概念整理: 終末期疼痛管理の核心は「定時投与 (By the Clock)」による痛みの予防と、マルチモーダル鎮痛（非オピオイド+オピオイド）の併用。レスキュー薬はあくまで突出痛に対する追加対策。

一目で比較！:

| 特徴 | 定時投与 (タイムコントロール) | オンデマンド投与 (頓用) |
| --- | --- | --- |
| 目的 | 痛みの予防 (Prevention) | 痛みへの対応 (Reaction) |
| 患者の心理 | 安心感 (Security) | 不安と恐怖 (Anxiety & Fear) |
| 血中濃度 | 安定 (Stable) | 変動 (Fluctuating) |
| 総使用量 | 比較的少なくなる傾向 | 多くなる傾向 |

看護過程ポイント: アセスメントでは、痛みの部位、強度（NRS: Numeric Rating Scale 0-10）、性状（拍動性・灼熱痛など）、増悪・緩和因子、突出痛の頻度を評価。看護診断は「慢性疼痛 (Chronic Pain)」または「急性疼痛 (Acute Pain)」を優先。計画では、医師の指示に基づいた定時薬の確実な投与と、レスキュー薬使用基準の明確化。実施時は、副作用（便秘、悪心、傾眠、呼吸抑制）の観察と予防的ケア（緩下剤の投与、口腔ケア）。評価は、痛みのスケールと患者の主観的満足度で行う。

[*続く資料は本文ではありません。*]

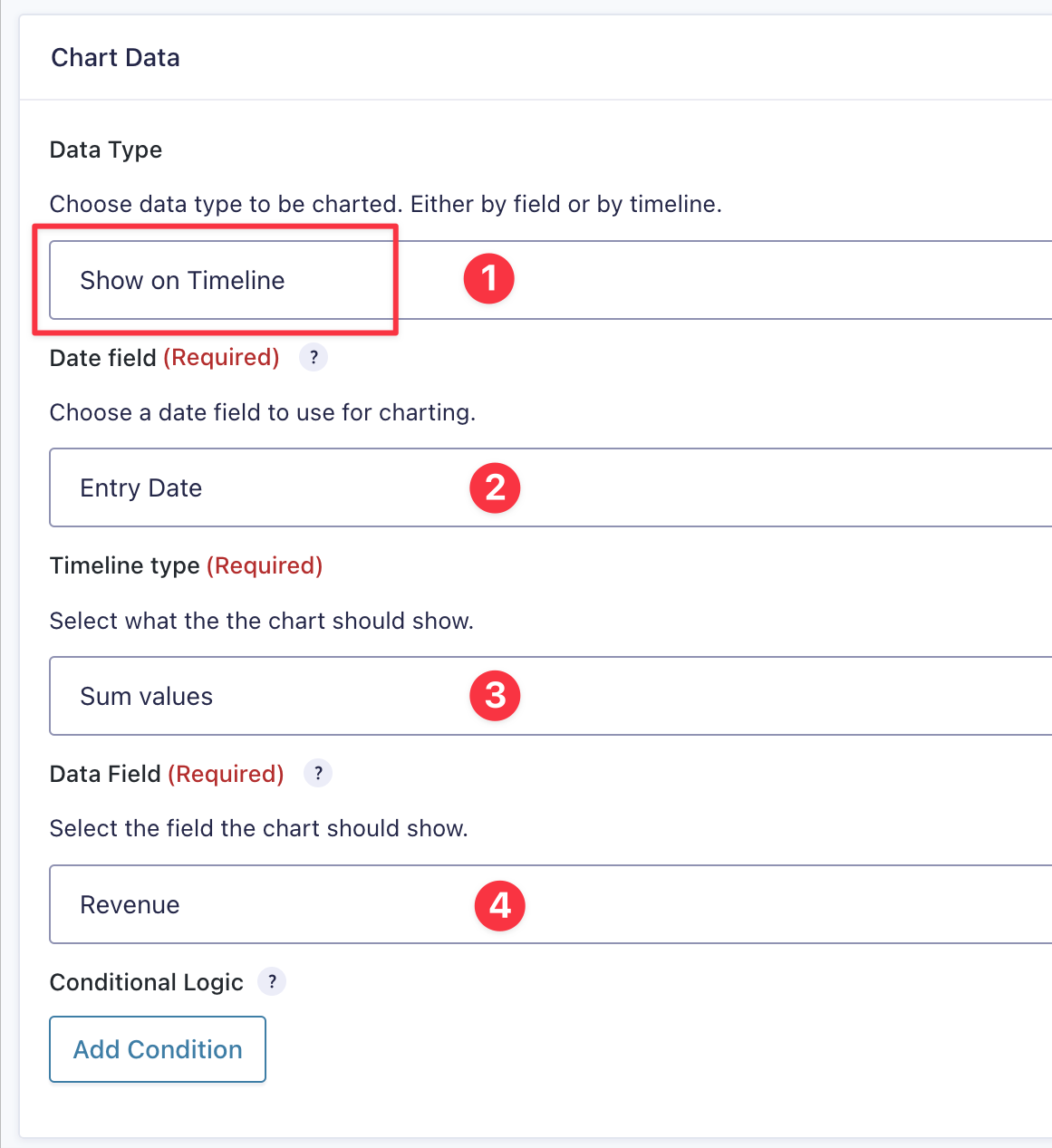Screen dimensions: 1052x1148
Task: Click the Data Field label text
Action: [x=105, y=774]
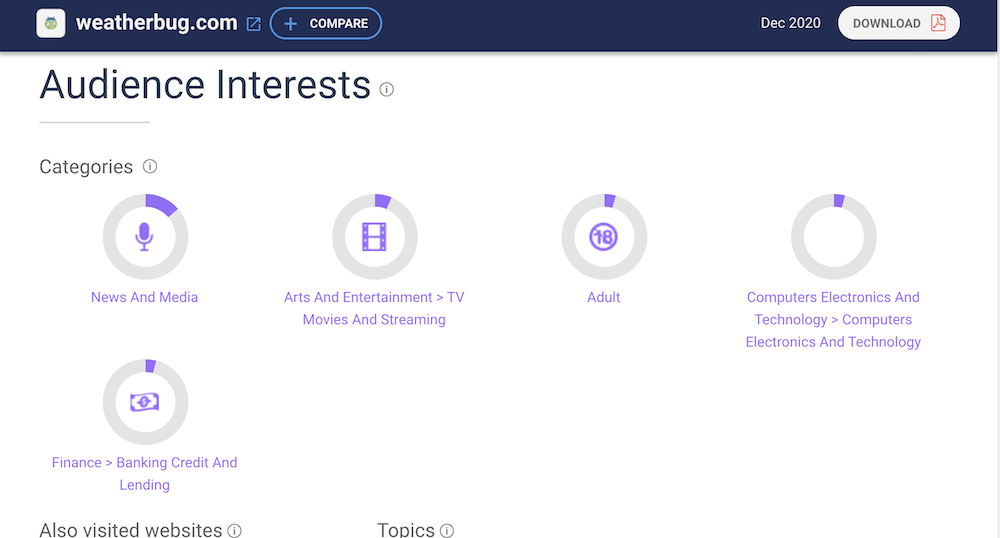The width and height of the screenshot is (1000, 538).
Task: Show Audience Interests info tooltip
Action: pyautogui.click(x=387, y=89)
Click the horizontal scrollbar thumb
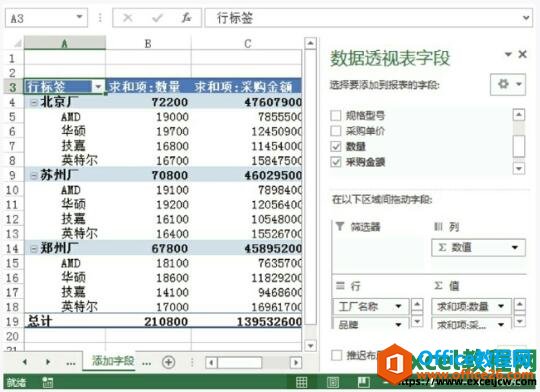 point(240,362)
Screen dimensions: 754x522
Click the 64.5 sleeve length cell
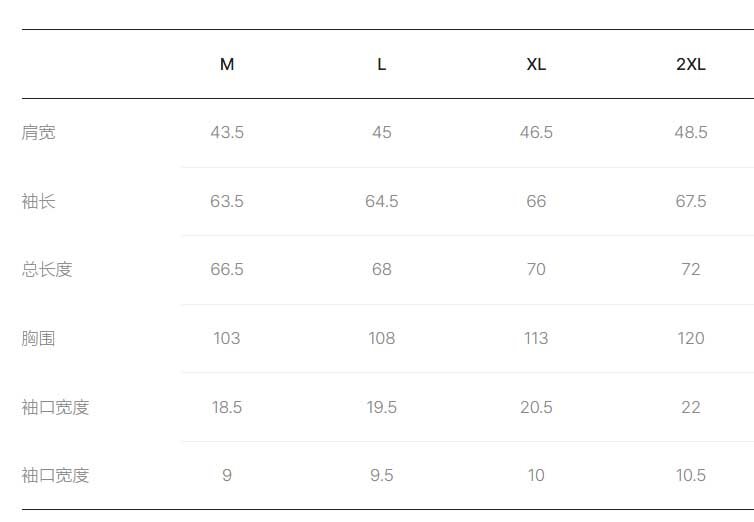pyautogui.click(x=381, y=201)
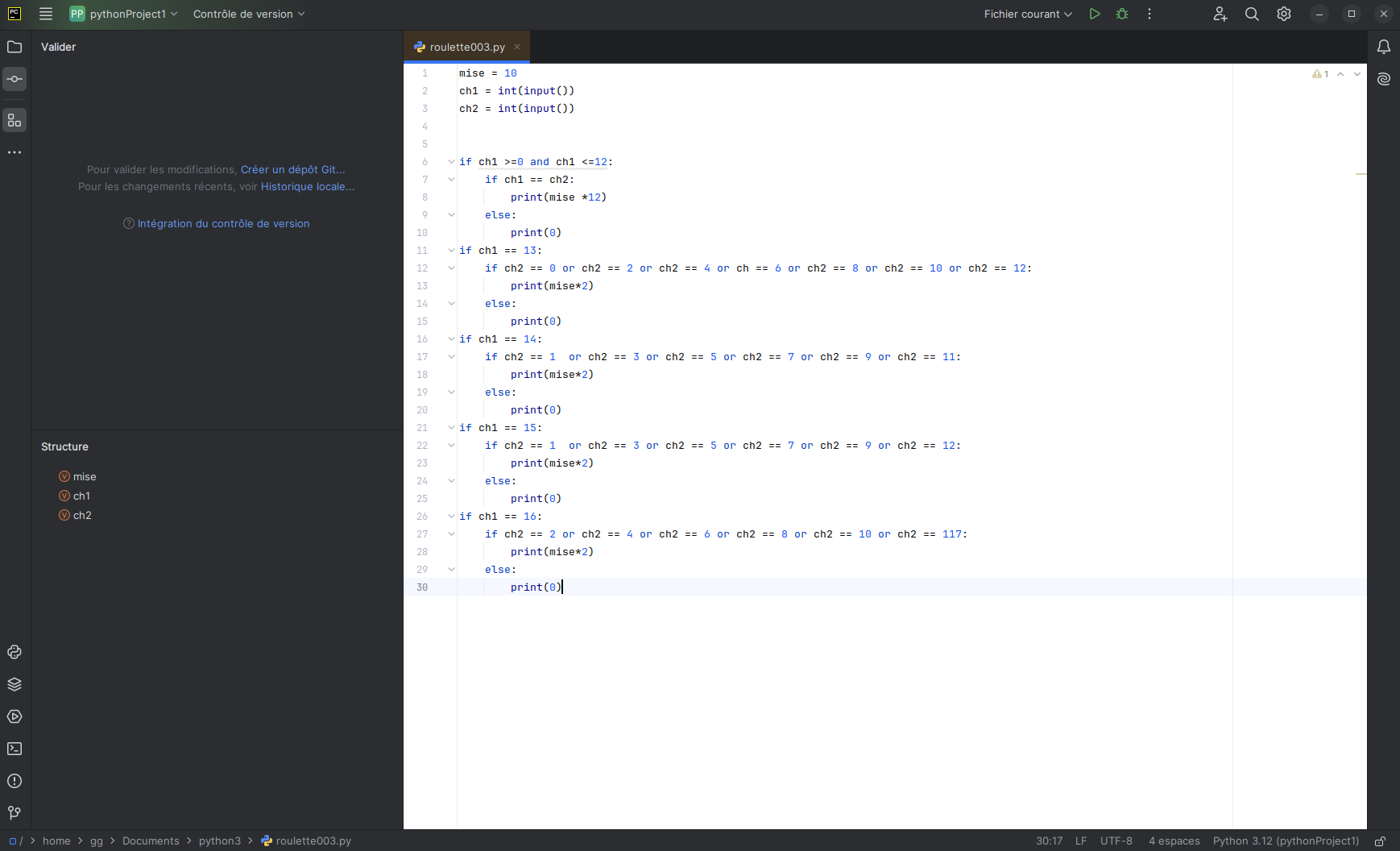Open the Notifications bell icon
The height and width of the screenshot is (851, 1400).
coord(1383,47)
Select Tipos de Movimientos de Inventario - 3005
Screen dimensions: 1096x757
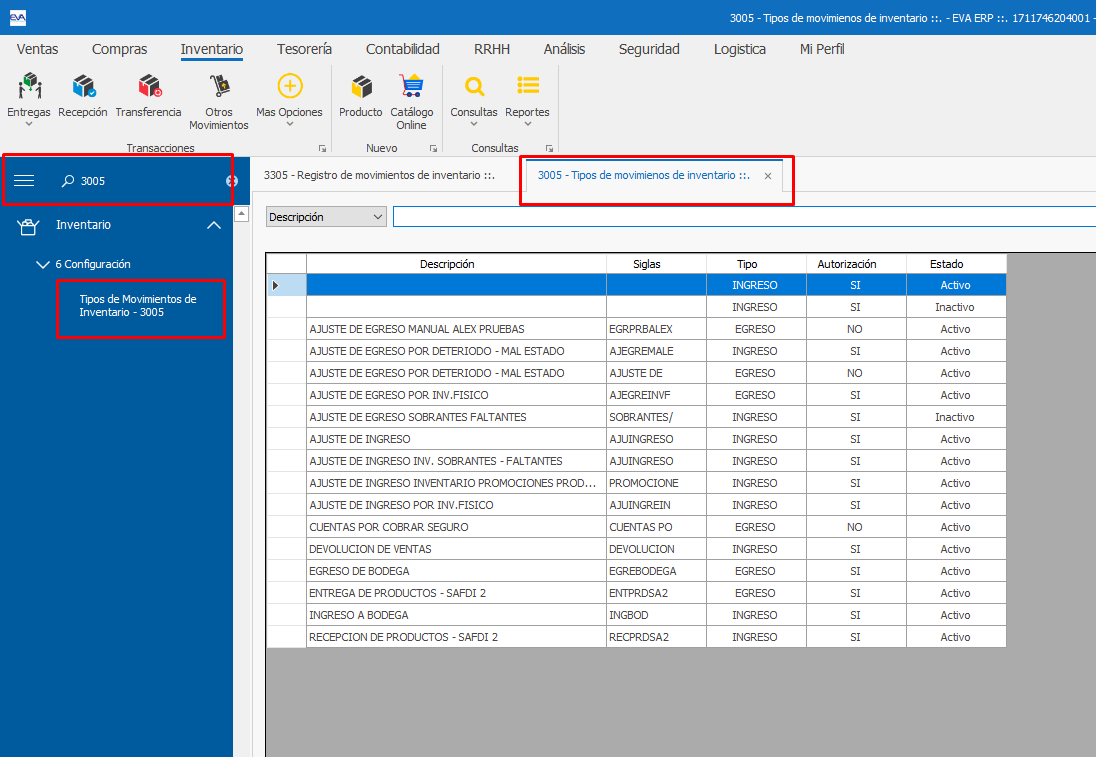click(x=138, y=306)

暗記のコツ: 「時計（Clock）は定時、ドア（Door）は経口、梯子（Ladder）は段階的増量」と覚えましょう。「By the Clock, By the Mouth, By the Ladder」はWHO除痛ラダーの三大原則です！

国試頻出ポイント: 終末期の疼痛管理は毎年必出テーマです。特に「定時投与の原則」「オピオイドの副作用（便秘対策の必須性）」「呼吸抑制に対する誤った認識」「経口困難時の代替投与経路」は繰り返し問われます。事例問題では、疼痛コントロールが不良な患者への看護師の対応（医師への報告、レスキュー薬の準備）が出題されやすいです。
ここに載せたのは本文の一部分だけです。